Sembra che la schiavitù non sia poi così brutta. Nell’antichità esisteva la possibilità della schiavitù volontaria. Uno a un certo punto, per qualche ragione non riusciva più ad andare avanti, per un crollo economico, per uno stato di disoccupazione irrisolvibile, o perché impaurito dal mondo, dai soprusi, dalla ingiustizia, o anche solo per uno sconforto psichico grave, e allora si dava come schiavo a un ricco. E il ricco lo usava come voleva. Se sapeva leggere e scrivere lo impiegava come archivista o come contabile; se no come cameriere, come cuoco se sapeva cucinare, o come facchino addetto alla portantina, oppure lo mandava in campagna a zappare, falciare, mungere; se era robusto a spaccare le pietre, a selciare una strada, e così via, gli impieghi potevano essere tantissimi.
Non riceveva stipendio o altre forme di emolumento, ma aveva garantito il vitto e l’alloggio, pur che non commettesse qualche cavolata o fosse eccessivamente scansafatiche. In tal caso veniva punito, come da regolamento, o come al padrone girava.
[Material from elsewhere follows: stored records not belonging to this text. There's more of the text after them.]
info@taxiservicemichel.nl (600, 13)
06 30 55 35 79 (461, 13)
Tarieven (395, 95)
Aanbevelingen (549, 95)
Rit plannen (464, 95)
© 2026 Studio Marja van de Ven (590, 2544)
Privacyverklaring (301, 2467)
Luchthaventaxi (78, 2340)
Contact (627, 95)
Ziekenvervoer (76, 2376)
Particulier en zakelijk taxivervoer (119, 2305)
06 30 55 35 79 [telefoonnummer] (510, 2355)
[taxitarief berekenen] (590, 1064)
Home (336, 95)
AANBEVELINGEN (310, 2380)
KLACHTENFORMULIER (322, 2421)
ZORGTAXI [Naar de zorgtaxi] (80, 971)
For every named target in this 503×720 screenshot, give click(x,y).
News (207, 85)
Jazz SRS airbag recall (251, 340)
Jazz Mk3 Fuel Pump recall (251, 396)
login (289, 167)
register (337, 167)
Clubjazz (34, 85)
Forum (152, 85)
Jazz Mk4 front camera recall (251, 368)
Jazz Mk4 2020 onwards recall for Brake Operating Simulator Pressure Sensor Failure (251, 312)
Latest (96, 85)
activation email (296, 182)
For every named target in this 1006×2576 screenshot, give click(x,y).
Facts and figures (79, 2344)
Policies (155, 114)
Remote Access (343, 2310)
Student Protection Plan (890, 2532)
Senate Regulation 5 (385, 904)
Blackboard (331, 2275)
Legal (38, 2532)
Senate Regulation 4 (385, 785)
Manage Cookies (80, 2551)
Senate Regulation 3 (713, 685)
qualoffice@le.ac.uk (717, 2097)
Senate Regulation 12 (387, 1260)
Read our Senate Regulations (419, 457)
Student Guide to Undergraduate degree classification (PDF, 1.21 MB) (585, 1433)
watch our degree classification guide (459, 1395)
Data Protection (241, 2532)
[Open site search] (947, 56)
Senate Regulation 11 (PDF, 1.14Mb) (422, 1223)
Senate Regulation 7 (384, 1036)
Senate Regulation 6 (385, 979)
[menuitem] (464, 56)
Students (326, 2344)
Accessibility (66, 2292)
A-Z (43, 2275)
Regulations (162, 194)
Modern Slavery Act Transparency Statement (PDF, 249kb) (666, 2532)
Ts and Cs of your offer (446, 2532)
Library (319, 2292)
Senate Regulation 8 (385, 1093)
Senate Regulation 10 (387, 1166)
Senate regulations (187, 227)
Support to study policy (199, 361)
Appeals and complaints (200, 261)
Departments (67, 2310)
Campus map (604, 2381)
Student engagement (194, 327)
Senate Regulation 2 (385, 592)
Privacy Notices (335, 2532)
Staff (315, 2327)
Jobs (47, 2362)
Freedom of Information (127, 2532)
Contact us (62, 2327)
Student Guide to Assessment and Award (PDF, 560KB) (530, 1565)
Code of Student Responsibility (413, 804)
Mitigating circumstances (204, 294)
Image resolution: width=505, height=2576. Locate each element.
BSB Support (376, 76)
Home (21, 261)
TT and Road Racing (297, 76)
Era schiavo, certo, socialmente al gradino più basso, però era come se avesse un contratto a tempo indeterminato; il padrone lo comandava, ma doveva anche provvedere a lui, prendersi le responsabilità, dirigergli la vita, cioè sobbarcarsi tutti i problemi che un uomo libero incontra. Lo schiavo volontario tornava nella condizione di un bambino e il padrone era una specie di padre. Rari erano i casi di maltrattamenti eccessivi, al padrone non conveniva.
Lo schiavo su per giù era come un cane domestico: il cane cede la sua libertà di animale selvatico, e in compenso ha protezione, vitto e alloggio, con il compito leggero di abbaiare agli intrusi o di far compagnia. Il cane è uno schiavo, però mediamente vive benissimo, anche se non può disporre delle cagne che desidererebbe. In un certo senso oggi è il padrone che è al suo servizio, gli fa da cuoco, lo lava, raccoglie i suoi escrementi. Così pure per lo schiavo antico. Né poteva fuggire come non può fuggire un cane o un bambino; vengono sempre ripresi.
In fondo essere schiavi potrebbe essere un ideale, quello di avere qualcuno che pensa e decide per te. In fondo tante utopie nel corso dei secoli è questo che hanno promesso, evitando la parola schiavo che rimanda a maltrattamenti e sevizie. Pensate a una delle più recenti e fortunate utopie, il cosiddetto comunismo; in fondo prometteva al popolo il ritorno alla puerizia, a uno stato di minorità.
Alcuni capi, che poi sono diventati tantissimi, si caricavano il peso di provvedere a tutti, dare un alloggio, un lavoro, il cibo, un’istruzione, decidere i libri leggibili e quelli vietati, come si fa coi bambini; non permettevano di andare a zonzo o trasferirsi altrove senza permesso, come neanche i bambini possono fare; evitare le cattive compagnie, non dire bugie se no si viene messi in castigo, in modo che il bambino si ravveda. E altrettanto nell’utopia il castigo è a fini rieducativi. In fondo che qualcuno provveda a te è un ideale diffuso, lo si può chiamare schiavitù o ritorno all’infanzia, non c’è una gran differenza, però questi termini espliciti non si possono usare.
Nelle nostre società occidentali c’è chi tiene di più alla libertà, con tutti i rischi e le incognite, con la soddisfazione di essere signore di se stesso, ma anche di poter finire barbone disperato in via di cancellazione. E c’è chi propende per una forma di schiavitù che però chiama stato sociale o socialista a seconda del grado di assistenza. Se l’assistenza è completa, è completa anche la schiavitù, che però è presentata come società ideale. E in effetti lo sarebbe, se chi dirige tutto fosse come un buon padre di famiglia, pieno di tenerezza e perdono per i suoi figli. Però accade spesso che chi vuole dirigere lo faccia per il suo tornaconto e i cittadini siano più simili agli schiavi che ai figli. È differente anche la prospettiva: un figlio è schiavo transitoriamente, fino alla maggiore età. Un cittadino ad assistenza completa è schiavo per sempre e costretto a rimanerlo, almeno fino a che non si ribella accettando il rischio di diventare barbone.
L’antichità greca aveva risolto questo dilemma con la filosofia cinica: non avere bisogni e vivere già come un barbone contento di esserlo, anzi come un cane randagio che non aspira alla domesticazione. Il che però non è facile al giorno d’oggi, perché tra la popolazione non c’è rispetto per la filosofia cinica, e un filosofo cinico che viva sotto un ponte non viene onorato, né le sue parole trascritte e antologizzate in un manuale di storia della filosofia.